Wherever a line of the records contains "agent", copy that line.

Records drawn from a dataset:

● ● ● ● ● ● ●

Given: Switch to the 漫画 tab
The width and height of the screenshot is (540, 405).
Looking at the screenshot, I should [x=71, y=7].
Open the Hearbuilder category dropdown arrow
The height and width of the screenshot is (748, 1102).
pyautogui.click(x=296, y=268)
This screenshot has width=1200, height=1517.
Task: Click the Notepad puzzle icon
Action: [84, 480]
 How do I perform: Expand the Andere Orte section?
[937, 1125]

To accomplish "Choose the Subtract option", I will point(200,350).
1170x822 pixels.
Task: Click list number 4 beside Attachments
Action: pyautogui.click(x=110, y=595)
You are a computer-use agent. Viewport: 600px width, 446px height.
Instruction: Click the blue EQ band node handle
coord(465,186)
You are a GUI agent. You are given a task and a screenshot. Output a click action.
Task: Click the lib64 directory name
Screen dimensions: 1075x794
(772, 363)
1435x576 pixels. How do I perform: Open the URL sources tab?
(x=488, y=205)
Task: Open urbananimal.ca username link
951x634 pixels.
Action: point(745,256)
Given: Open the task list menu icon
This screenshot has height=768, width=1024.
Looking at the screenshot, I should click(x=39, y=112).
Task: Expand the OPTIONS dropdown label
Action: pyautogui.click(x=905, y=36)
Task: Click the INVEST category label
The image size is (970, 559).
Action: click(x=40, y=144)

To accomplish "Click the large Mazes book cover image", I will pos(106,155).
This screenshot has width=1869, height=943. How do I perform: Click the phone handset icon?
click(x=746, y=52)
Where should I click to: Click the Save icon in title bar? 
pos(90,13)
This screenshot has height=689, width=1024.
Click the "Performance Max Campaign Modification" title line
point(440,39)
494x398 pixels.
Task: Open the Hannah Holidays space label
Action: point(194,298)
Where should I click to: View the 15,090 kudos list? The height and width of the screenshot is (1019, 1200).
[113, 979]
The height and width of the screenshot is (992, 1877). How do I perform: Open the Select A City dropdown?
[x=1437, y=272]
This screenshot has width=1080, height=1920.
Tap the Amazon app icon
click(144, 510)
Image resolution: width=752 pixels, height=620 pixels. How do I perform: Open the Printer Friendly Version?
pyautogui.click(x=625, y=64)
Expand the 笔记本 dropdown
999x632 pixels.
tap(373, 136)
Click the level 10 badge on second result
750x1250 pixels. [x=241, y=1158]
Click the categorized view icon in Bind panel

● ● ● ● ● ● ●

Reply to the exercise:
You are a computer-use agent. Viewport: 600px width, 446px height.
You are a GUI agent. You are given a task and a screenshot. Output a click action.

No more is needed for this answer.